Leicester City Council v Mrs B Parmar

Leicester City Council v Mrs B Parmar [2024] EAT 85

Facts

The Respondent, Mrs. B Parmar, was a long-serving Head of Service for Leicester City Council, a British National of Indian origin, with extensive social work experience and no prior disciplinary issues. The case stemmed from poor relations and conflict between her service area and another, headed by HM (white British). Incidents included HM swearing and sending an unfeasible email which led to a collective grievance against HM by Mrs. Parmar's team, for which Ms. Lake (Director of Adult Social Care) took no formal disciplinary action. Mrs. Parmar, in turn, accused Ms. Lake of unconscious bias against black and ethnic minority Heads of Service.

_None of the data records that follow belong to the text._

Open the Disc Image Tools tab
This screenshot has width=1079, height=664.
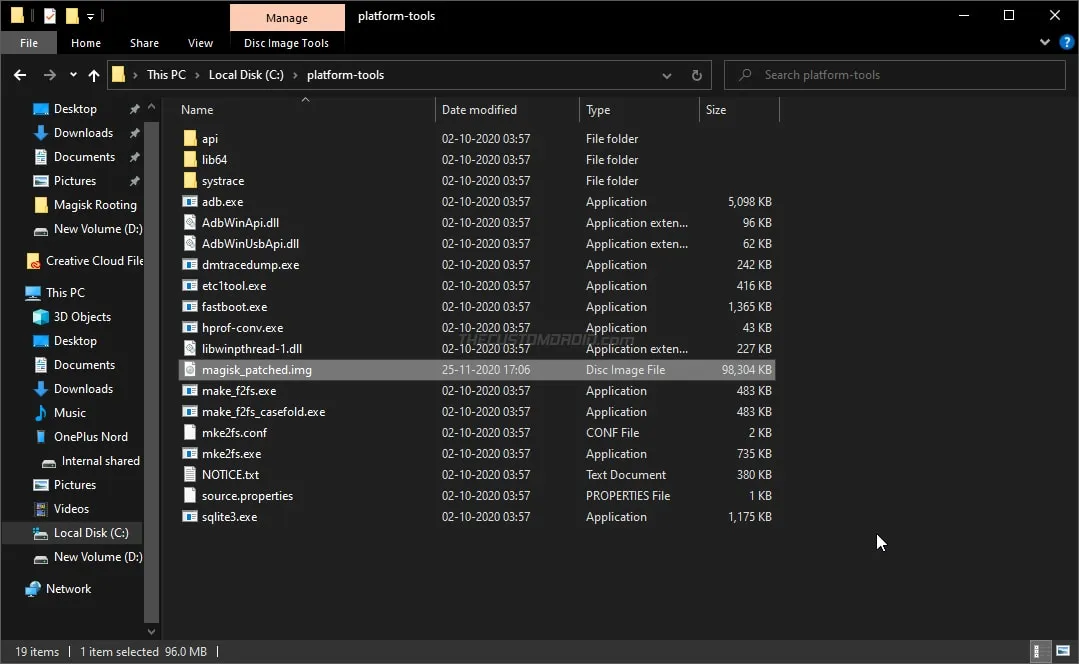287,42
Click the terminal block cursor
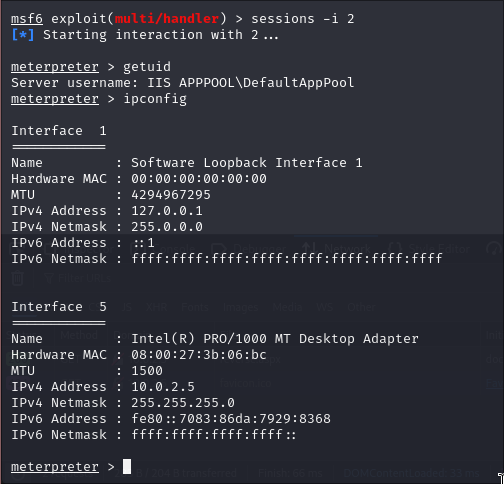The height and width of the screenshot is (484, 504). tap(127, 466)
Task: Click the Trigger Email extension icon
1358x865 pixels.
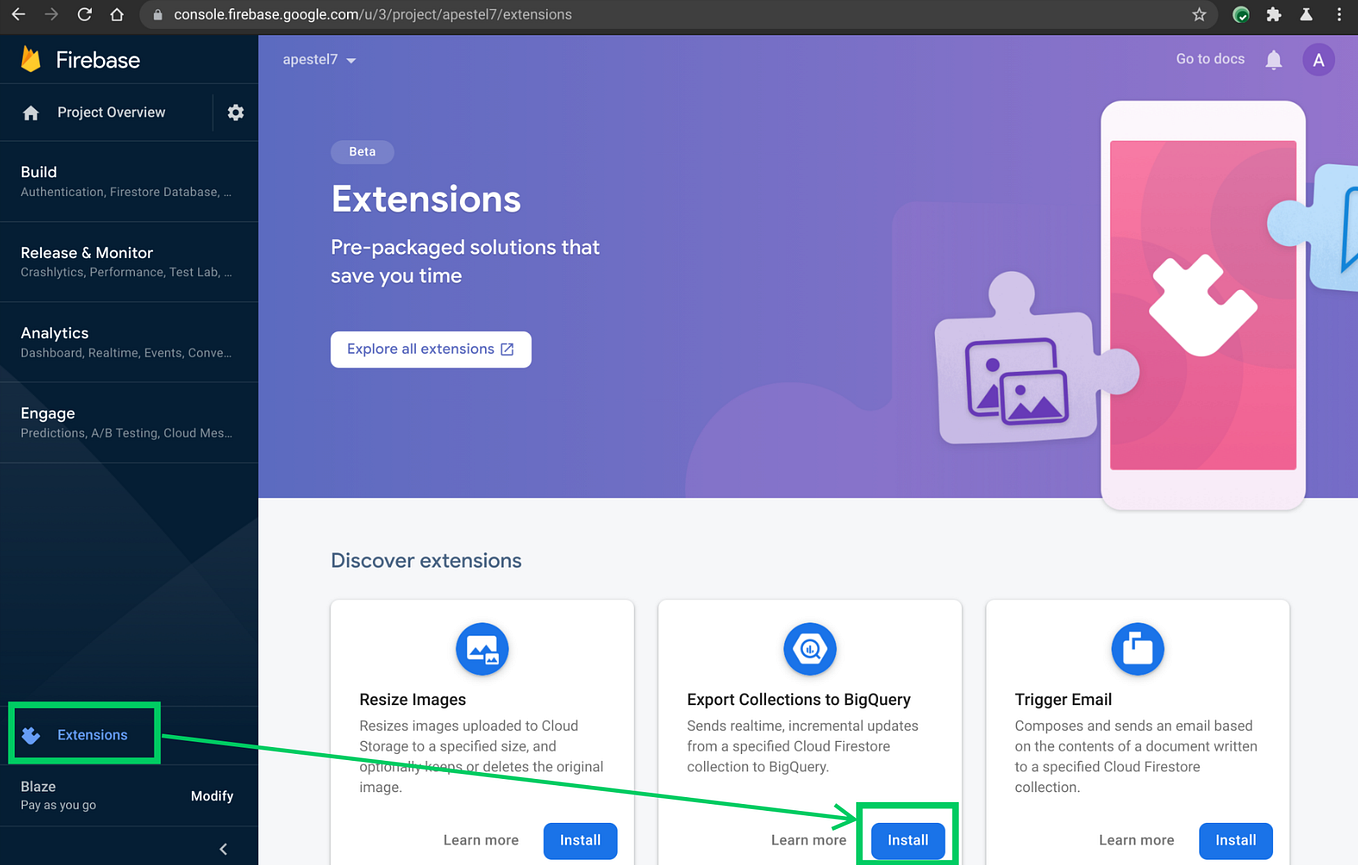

Following concerns raised by other colleagues (SCC, AE), Ms. Lake initiated a formal disciplinary investigation against Mrs. Parmar, leading to her temporary transfer from her role on 12 January 2021. The allegations against Mrs. Parmar were vaguely phrased, and she consistently stated she did not understand what she had done wrong. A key finding by the Employment Tribunal (ET) was that Ms. Lake had only ever disciplined or commissioned disciplinary investigations against employees of Asian origin of comparable status (JSB and KR), never against white employees. The investigation into Mrs. Parmar was subsequently discontinued by another director, Ms. Tote, who found no case to answer.

Held

The Employment Tribunal (ET) found that Leicester City Council had subjected Mrs. Parmar to direct race discrimination under Section 136 of the Equality Act 2010. The ET concluded that the burden of proof had shifted to the Respondent because Mrs. Parmar had established a prima facie case of discrimination. This was primarily due to the disparity in treatment: Ms. Lake's normal approach of informal resolution or mediation for white employees in comparable situations (like HM, AE, and JR) contrasted sharply with her decision to take "much more drastic action" – initiating a formal disciplinary investigation and temporary transfer – against Mrs. Parmar. The ET also noted that Ms. Lake had only ever disciplined Asian employees of comparable status. The ET rejected the Respondent's non-discriminatory explanations for their actions, finding them to be "without substance" or lacking merit.

Specifically, the ET upheld that Mrs. Parmar was treated less favourably because of her race regarding:

  • Her transfer from the Head of Service role on or around 12 January 2021.

  • The initiation of a disciplinary investigation against her around the same date.

  • Being required to attend disciplinary investigation meetings on 19 February and 22 April 2021.

  • The failure to consider lesser and more proportionate means (e.g., mediation) to address alleged issues.

The Employer appealed the ET's judgment on 11 grounds. The Employment Appeal Tribunal (EAT), presided over by Judge James Tayler, dismissed the appeal on all grounds, thereby upholding the ET's findings of race discrimination. The EAT affirmed the ET's approach to the burden of proof, its use of evidential and hypothetical comparators, and its overall reasoning, rejecting arguments that the ET relied on "mere difference in treatment" or "mere unreasonable treatment". The EAT emphasized the high threshold for establishing perversity and the need to read tribunal judgments "fairly and as a whole".

Comment

This case serves as a significant affirmation of the principles governing the burden of proof in direct discrimination claims under the Equality Act 2010. The EAT's judgment reinforces several key aspects:

Firstly, it clarifies that for the burden of proof to shift, a claimant must demonstrate more than a "bare difference in status and a difference in treatment". In Mrs. Parmar's case, the ET identified multiple, compelling "something more" factors, including Ms. Lake's consistent pattern of informal handling for white employees versus formal action for Mrs. Parmar in similar or less serious situations, particularly after Mrs. Parmar's accusation of bias. The EAT also supported the ET's consideration of Ms. Lake's prior disciplinary actions being exclusively against Asian employees.

Secondly, the judgment highlights the flexible and pragmatic approach to comparators in discrimination cases. The EAT endorsed the ET's use of "evidential comparators" (real individuals in similar, though not identical, circumstances) and the construction of "hypothetical comparators" to infer how a white employee would have been treated. This underscores that tribunals are not bound to find a "minutely exact actual comparator".

Finally, the EAT's robust dismissal of the employer's numerous appeal grounds underscores the high bar for overturning an Employment Tribunal's factual findings. The judgment reiterated the "benevolent reading" principle for tribunal decisions, cautioning against "pernickety critiques" and emphasizing that tribunals are not required to detail every piece of evidence or every step of reasoning, provided their conclusions are clear and well-reasoned "in the round". The outcome serves as a strong reminder to employers of the need for consistent and non-discriminatory application of disciplinary procedures.